# Start of PASSAGE GIVEN

According to the classical domain of the Appendix A.2, its neighborhood domain can be obtained from Section 3.2 as follows:

$$R_{305-S}=\left[\begin{array}{lll}Mono-Si\hfill & Price\hfill & <1,1.3>\hfill \\ & Powertemperature\hfill & <-0.479,-0.427>\hfill \\ & Size\hfill & <0.58532,0.590106>\hfill \\ & Weight\hfill & <22.5,23>\hfill \\ & & \end{array}\right]$$

According to the classical domain of the Appendix A.3, its neighborhood domain can be obtained from Section 3.2 as follows:

$$R_{CIGS}=\left[\begin{array}{lll}CIGS\hfill & Price\hfill & <0.8,0.8>\hfill \\ & Powertemperature\hfill & <-0.44,-0.26>\hfill \\ & Size\hfill & <0.465961,0.475081>\hfill \\ & Weight\hfill & <19.5,33>\hfill \\ & & \end{array}\right]$$

3.3. Results of the PV Module Selection

This study conducted a selection test for module optimization by using the extension method based on factors of price, power temperature, size, and weight, as well as the importance users placed on these factors. The decision-making method proposed in this paper does not require training data, nor does it require a training process. After the system development is completed, as long as the users input the maximum and minimum range of electrical specification data of PV modules and power conditioners, they can find out the optimal combination of PV modules and power conditioners. Therefore, the engineers can find out the optimal combination of system equipments without even knowing how the evaluation method works.

3.3.1. Selection Results for Price as the Primary Factor of Consideration

When the order of importance users placed on the four factors were, in sequence, price, power temperature, size, and weight, the characteristic weighting values for these factors were set at 0.5, 0.25, 0.15, and 0.1, respectively. The selection test results for similar PV modules listed in Table 2 are separately shown in Figure 3, Figure 4 and Figure 5; these selection results were derived using the extension method. The performance levels of the modules were evaluated using the extension method and the results indicate that the modules with increased correlation degrees were the more favorable candidates for selection. As shown in Figure 3, when price was the primary factor of consideration for the 305-W polycrystalline PV modules listed in Table 2, Module F was the most favorable candidate for selection because it demonstrated the highest degree of correlation (0.534852). By contrast, Module C was the least favorable candidate because its degree of correlation was the lowest (−0.438781) among the modules. As shown in Figure 5, CIGS Modules N, O, or P were the most favorable candidates for selection when price was the primary factor of consideration.

# End of PASSAGE GIVEN
# Start of SUPPLIED INFORMATION

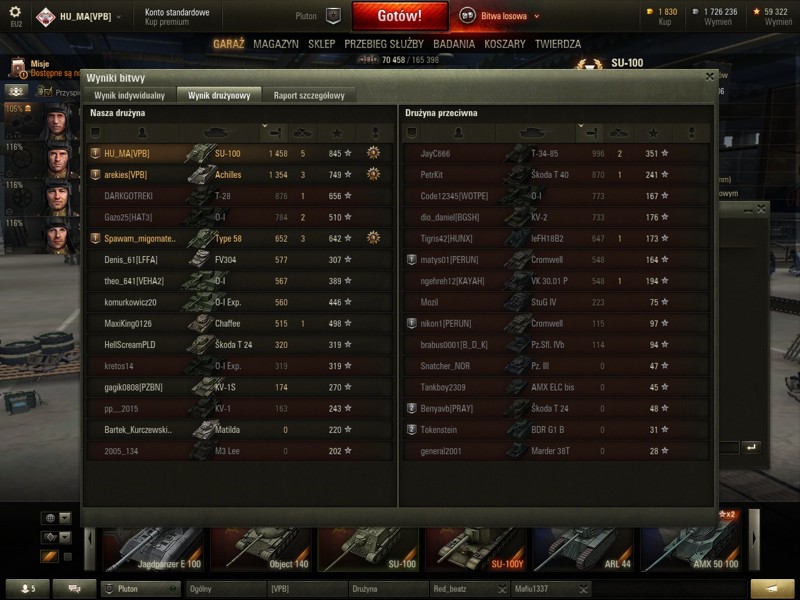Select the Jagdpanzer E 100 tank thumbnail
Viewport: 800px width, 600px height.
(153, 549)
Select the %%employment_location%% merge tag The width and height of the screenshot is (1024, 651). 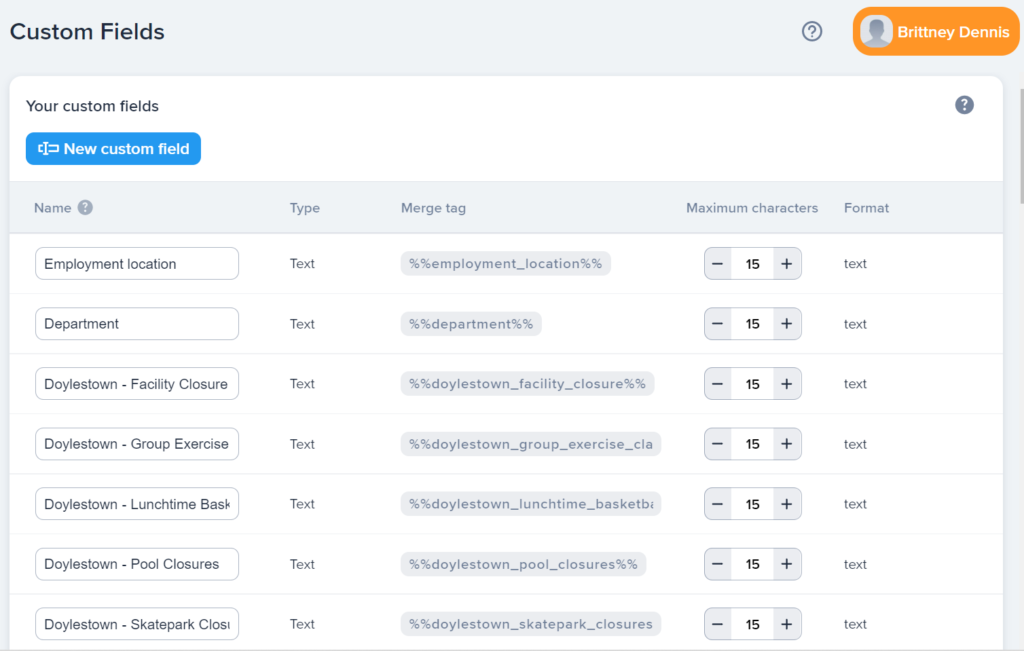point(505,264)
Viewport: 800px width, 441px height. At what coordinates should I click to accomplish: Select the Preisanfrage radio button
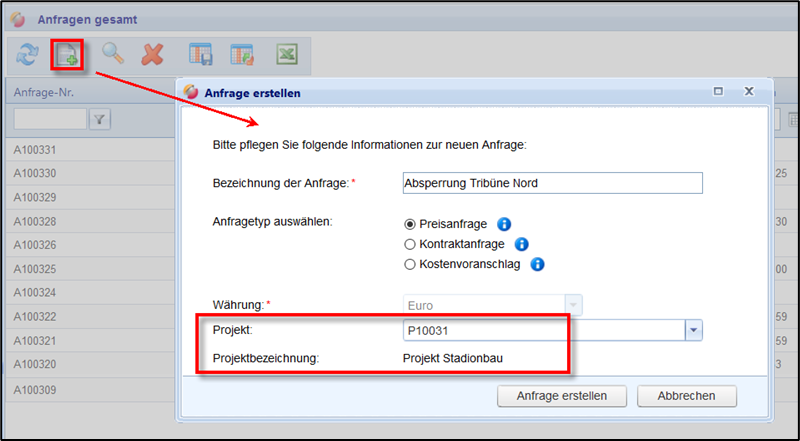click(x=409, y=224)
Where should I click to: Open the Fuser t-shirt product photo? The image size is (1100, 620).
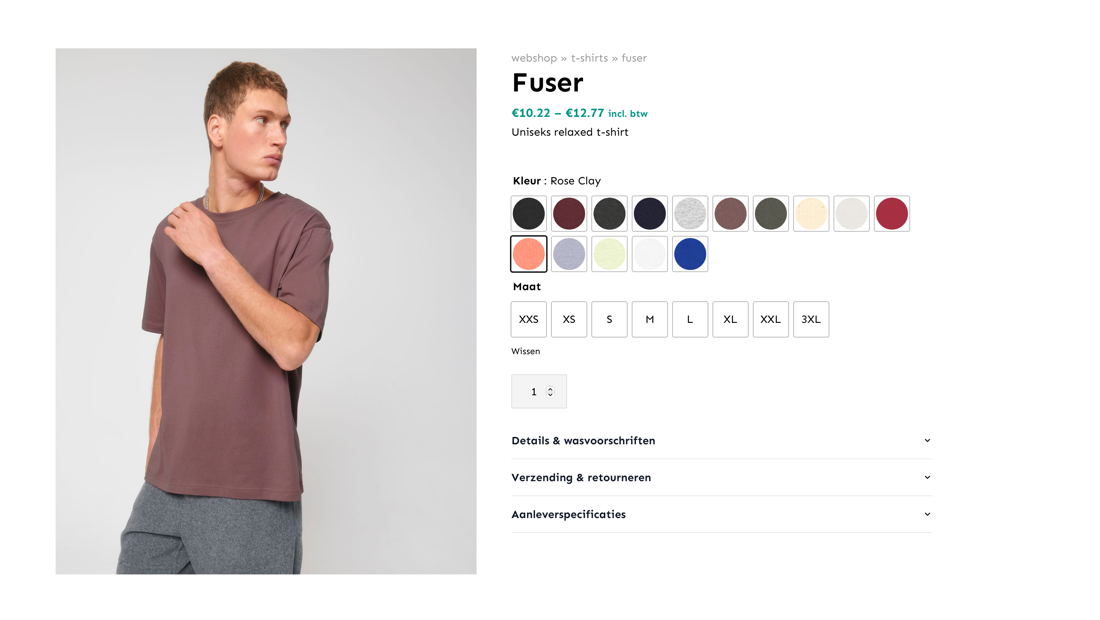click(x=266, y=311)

# End of SUPPLIED INFORMATION

**EXERCISE 1**
Answer each question from the passage on PV module selection, one answer per line, labeled (a), (b), (c).
(a) Which two things does the proposed decision-making method not require?
(b) With price, power temperature, size, and weight ranked in that order, what characteristic weighting values were set for them?
(c) When price was the primary factor, which module was the most favorable of the 305-W polycrystalline modules, and what was its degree of correlation?
**EXERCISE 2**
Continue the passage on PV module selection from the point where it stops.

**REPLY 1**
(a) Training data and a training process.
(b) 0.5, 0.25, 0.15, and 0.1, respectively.
(c) Module F, with a degree of correlation of 0.534852.

**REPLY 2**
3.3.2. Selection Results for Power Temperature as the Primary Factor of Consideration

When the order of importance users placed on the four factors were, in sequence, power temperature, price, size, and weight, the characteristic weighting values for these factors were set at 0.5, 0.25, 0.15, and 0.1, respectively. The selection test results for similar PV modules listed in Table 2 are separately shown in Figure 6, Figure 7 and Figure 8; these selection results were derived using the extension method. The performance levels of the modules were evaluated using the extension method, and results indicated that the modules with increased correlation degrees were the more favorable candidates for selection. As shown in Figure 6, when power temperature was the primary factor of consideration for the 305-W polycrystalline PV modules listed in Table 2, Module D was the most favorable candidate for selection because it demonstrated the highest degree of correlation (0.426369) among the modules. By contrast, Module C was the least favorable candidate because it had the lowest degree of correlation (−0.683973) among the modules. These selection results were not consistent with those obtained when price was the primary factor of consideration. As shown in Figure 8, the CIGS Modules N, O, or P were the most favorable candidates for selection when power temperature was the primary factor of consideration, and these results were consistent with those obtained when price was the primary factor of consideration. This was primarily because power temperature imposed a limited effect on the power output of the CIGS modules.

3.3.3. Selection Results for Size as the Primary Factor of Consideration

When the order of importance users placed on the four factors were, in sequence, size, price, power temperature, and weight, the characteristic weighting values for these factors were set at 0.5, 0.25, 0.15, and 0.1, respectively. The selection test results for similar PV modules listed in Table 2 are separately shown in Figure 9, Figure 10 and Figure 11; these selection results were derived using the extension method. The performance levels of the modules were evaluated using the extension method, and the results indicate that the modules with increased correlation degrees were the more favorable candidates for selection. As shown in Figure 9, when size was the primary factor of consideration for the 305-W polycrystalline PV modules listed in Table 2, Module F was the most favorable candidate for selection because it demonstrated the highest degree of correlation (0.317350) among the modules. By contrast, Module C was the least favorable candidate because it had the lowest degree of correlation (−0.170189) among the modules. As shown in Figure 11, the CIGS Modules N, O, or P were the most favorable candidates for selection when size was the primary factor of consideration.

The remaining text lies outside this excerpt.